## Do this
Reproduce the records verbatim, beginning with the line that contains "Ağustos 2024 (49, 435)" and ending with the line that contains "[Gif] (31, 64)", both lines included.
─── Input material ───
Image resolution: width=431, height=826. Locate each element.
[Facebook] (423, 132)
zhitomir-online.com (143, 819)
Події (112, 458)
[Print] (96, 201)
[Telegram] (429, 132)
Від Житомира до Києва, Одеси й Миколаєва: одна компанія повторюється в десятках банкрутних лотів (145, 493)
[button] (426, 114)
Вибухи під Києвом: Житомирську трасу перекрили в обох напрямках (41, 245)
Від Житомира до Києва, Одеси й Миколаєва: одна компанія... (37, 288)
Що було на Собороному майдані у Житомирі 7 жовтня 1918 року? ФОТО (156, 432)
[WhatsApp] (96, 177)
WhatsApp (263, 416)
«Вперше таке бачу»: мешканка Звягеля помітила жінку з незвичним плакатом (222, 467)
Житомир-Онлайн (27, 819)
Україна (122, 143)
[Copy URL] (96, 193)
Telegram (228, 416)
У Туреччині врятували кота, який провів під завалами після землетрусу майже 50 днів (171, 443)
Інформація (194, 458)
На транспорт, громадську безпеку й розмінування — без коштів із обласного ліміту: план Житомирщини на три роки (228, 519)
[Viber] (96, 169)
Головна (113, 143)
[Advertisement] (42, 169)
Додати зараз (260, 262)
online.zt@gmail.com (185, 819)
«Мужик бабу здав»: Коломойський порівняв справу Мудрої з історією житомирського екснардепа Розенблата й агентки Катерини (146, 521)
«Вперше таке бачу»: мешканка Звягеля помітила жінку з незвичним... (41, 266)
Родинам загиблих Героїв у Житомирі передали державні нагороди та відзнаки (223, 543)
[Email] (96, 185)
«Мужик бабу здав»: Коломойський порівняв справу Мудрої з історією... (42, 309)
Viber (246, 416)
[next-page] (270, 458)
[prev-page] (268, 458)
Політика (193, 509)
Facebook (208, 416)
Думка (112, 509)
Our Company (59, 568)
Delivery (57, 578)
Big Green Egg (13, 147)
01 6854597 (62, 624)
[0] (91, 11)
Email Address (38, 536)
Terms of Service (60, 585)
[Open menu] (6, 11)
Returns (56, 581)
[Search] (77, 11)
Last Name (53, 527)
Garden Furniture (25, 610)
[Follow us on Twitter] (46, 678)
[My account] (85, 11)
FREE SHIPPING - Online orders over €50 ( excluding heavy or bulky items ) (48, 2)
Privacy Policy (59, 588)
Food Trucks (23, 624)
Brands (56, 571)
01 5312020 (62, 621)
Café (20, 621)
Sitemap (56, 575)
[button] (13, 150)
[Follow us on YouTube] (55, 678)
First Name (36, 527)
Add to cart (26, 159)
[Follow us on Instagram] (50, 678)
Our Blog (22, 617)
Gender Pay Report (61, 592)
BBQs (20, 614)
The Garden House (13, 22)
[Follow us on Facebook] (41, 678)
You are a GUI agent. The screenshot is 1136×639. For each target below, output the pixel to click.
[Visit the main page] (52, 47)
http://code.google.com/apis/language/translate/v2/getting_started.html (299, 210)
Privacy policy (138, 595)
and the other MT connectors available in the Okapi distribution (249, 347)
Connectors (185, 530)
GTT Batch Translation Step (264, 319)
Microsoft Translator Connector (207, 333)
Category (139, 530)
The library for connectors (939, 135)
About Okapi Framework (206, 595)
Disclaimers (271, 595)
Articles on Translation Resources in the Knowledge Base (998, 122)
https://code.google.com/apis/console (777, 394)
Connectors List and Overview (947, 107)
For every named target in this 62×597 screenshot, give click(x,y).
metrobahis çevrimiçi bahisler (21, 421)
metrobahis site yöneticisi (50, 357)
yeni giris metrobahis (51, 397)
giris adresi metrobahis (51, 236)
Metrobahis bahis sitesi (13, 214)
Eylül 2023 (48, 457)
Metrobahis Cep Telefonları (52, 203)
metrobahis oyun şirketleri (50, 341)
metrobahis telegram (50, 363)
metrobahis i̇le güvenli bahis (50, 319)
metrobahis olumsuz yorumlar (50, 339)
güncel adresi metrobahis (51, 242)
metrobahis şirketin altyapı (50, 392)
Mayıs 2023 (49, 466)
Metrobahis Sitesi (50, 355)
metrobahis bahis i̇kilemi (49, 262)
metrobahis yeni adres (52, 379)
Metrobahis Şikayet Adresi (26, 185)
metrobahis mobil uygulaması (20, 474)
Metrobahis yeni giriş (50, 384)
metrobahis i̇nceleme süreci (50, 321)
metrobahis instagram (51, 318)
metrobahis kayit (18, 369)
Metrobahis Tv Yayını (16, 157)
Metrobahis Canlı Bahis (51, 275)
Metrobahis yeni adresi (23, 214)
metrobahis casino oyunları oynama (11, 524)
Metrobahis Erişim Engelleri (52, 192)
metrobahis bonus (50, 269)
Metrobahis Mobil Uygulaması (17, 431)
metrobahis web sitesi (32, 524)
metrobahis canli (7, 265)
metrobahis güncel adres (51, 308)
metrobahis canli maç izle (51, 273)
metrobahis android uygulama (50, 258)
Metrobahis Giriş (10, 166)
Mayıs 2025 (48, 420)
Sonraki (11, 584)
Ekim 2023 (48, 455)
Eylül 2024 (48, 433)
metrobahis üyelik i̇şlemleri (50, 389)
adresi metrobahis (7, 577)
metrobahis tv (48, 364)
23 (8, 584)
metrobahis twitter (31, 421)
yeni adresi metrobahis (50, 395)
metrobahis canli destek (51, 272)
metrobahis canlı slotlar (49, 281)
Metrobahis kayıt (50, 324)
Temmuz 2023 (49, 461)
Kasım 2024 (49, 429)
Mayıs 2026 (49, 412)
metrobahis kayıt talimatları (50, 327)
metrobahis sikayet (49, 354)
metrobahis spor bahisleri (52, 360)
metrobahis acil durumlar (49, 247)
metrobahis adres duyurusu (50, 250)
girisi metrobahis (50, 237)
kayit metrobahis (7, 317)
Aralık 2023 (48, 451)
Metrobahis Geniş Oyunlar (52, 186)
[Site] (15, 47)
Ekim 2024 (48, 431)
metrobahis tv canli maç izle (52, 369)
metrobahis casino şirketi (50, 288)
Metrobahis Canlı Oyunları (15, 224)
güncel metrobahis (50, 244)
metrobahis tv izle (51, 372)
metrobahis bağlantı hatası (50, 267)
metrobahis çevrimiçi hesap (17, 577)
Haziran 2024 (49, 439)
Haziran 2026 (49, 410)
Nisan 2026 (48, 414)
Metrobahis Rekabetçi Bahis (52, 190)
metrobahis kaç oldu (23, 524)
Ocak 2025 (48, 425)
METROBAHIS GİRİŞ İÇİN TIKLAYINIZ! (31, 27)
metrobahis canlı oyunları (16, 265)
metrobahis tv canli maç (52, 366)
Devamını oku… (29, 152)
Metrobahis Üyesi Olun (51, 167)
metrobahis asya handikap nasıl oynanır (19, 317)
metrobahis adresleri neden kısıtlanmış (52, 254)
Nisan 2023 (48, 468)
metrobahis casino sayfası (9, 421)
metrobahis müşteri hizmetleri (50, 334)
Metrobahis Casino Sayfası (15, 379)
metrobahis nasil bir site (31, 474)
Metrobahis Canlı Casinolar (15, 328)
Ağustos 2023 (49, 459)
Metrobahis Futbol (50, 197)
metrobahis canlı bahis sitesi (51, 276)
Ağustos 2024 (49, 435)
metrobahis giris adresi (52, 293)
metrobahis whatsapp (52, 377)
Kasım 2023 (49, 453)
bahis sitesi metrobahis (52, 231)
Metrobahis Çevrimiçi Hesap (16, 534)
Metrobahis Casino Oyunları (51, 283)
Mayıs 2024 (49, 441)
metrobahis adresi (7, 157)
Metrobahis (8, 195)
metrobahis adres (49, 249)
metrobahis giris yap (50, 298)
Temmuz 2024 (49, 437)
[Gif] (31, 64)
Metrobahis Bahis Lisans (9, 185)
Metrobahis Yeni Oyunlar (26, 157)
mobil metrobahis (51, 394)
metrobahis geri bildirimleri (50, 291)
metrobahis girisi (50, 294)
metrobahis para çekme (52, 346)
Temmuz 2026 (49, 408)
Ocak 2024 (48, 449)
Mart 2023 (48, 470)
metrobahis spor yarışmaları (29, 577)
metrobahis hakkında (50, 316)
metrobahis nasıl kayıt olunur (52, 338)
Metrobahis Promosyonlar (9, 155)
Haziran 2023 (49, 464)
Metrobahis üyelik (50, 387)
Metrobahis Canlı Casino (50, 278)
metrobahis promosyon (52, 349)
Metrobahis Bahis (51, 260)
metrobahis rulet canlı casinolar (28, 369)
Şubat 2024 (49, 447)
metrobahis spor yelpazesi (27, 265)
───
## Answer to this task
Ağustos 2024 (49, 435)
metrobahis giris adresi (52, 293)
metrobahis whatsapp (52, 377)
Kasım 2023 (49, 453)
bahis sitesi metrobahis (52, 231)
Metrobahis Çevrimiçi Hesap (16, 534)
Metrobahis Casino Oyunları (51, 283)
Mayıs 2024 (49, 441)
metrobahis adresi (7, 157)
Metrobahis (8, 195)
metrobahis adres (49, 249)
metrobahis giris yap (50, 298)
Temmuz 2024 (49, 437)
[Gif] (31, 64)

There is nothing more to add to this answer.